▸ SET TASK
Convert the portion of lines that opens with the line containing "Describe the element at coordinates (997, 303)" and closes with the final line into a Markdown table with the columns Row and Line text. Number each row and leave out blank lines.

▸ DATASET CONTENT
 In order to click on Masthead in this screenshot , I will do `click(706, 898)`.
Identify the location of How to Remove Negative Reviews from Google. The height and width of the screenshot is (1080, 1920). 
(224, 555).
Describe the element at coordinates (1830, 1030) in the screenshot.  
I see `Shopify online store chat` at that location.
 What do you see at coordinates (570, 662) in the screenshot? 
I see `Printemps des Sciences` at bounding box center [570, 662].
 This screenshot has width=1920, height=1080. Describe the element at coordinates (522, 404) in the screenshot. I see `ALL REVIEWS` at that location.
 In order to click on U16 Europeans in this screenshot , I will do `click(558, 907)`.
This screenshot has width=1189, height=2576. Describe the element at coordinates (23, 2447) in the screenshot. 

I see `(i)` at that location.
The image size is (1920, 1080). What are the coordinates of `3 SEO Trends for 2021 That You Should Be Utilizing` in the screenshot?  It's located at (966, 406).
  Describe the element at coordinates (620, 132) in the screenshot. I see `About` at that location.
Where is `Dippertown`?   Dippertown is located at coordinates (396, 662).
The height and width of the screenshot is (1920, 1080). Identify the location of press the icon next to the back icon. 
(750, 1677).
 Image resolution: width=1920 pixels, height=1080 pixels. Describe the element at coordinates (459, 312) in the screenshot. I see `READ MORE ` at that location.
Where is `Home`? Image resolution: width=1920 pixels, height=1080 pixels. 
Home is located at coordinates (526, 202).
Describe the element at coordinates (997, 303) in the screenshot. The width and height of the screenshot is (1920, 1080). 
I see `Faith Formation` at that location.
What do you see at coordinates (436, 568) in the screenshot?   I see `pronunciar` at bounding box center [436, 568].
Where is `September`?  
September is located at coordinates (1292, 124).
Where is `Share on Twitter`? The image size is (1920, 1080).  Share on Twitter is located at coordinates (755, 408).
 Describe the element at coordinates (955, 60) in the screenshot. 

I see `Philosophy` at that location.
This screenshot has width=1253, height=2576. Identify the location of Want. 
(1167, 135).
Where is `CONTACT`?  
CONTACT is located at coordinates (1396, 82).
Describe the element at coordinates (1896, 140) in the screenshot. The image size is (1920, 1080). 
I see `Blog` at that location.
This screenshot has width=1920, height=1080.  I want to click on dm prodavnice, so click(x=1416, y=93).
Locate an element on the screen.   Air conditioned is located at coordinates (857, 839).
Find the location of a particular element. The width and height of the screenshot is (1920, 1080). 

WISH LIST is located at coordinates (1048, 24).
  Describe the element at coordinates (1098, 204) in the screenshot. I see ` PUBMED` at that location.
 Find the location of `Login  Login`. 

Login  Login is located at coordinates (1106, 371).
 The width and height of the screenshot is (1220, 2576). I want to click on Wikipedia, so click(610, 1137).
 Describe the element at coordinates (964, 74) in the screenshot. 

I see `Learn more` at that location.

▸ FINISHED EXERCISE
| Row | Line text |
|---|---|
| 1 | Describe the element at coordinates (997, 303) in the screenshot. The width and height of the screenshot is (1920, 1080).  |
| 2 | I see `Faith Formation` at that location. |
| 3 | What do you see at coordinates (436, 568) in the screenshot?   I see `pronunciar` at bounding box center [436, 568]. |
| 4 | Where is `September`?   |
| 5 | September is located at coordinates (1292, 124). |
| 6 | Where is `Share on Twitter`? The image size is (1920, 1080).  Share on Twitter is located at coordinates (755, 408). |
| 7 |  Describe the element at coordinates (955, 60) in the screenshot.  |
| 8 | I see `Philosophy` at that location. |
| 9 | This screenshot has width=1253, height=2576. Identify the location of Want.  |
| 10 | (1167, 135). |
| 11 | Where is `CONTACT`?   |
| 12 | CONTACT is located at coordinates (1396, 82). |
| 13 | Describe the element at coordinates (1896, 140) in the screenshot. The image size is (1920, 1080).  |
| 14 | I see `Blog` at that location. |
| 15 | This screenshot has width=1920, height=1080.  I want to click on dm prodavnice, so click(x=1416, y=93). |
| 16 | Locate an element on the screen.   Air conditioned is located at coordinates (857, 839). |
| 17 | Find the location of a particular element. The width and height of the screenshot is (1920, 1080).  |
| 18 | WISH LIST is located at coordinates (1048, 24). |
| 19 |   Describe the element at coordinates (1098, 204) in the screenshot. I see ` PUBMED` at that location. |
| 20 |  Find the location of `Login  Login`.  |
| 21 | Login  Login is located at coordinates (1106, 371). |
| 22 |  The width and height of the screenshot is (1220, 2576). I want to click on Wikipedia, so click(610, 1137). |
| 23 |  Describe the element at coordinates (964, 74) in the screenshot.  |
| 24 | I see `Learn more` at that location. |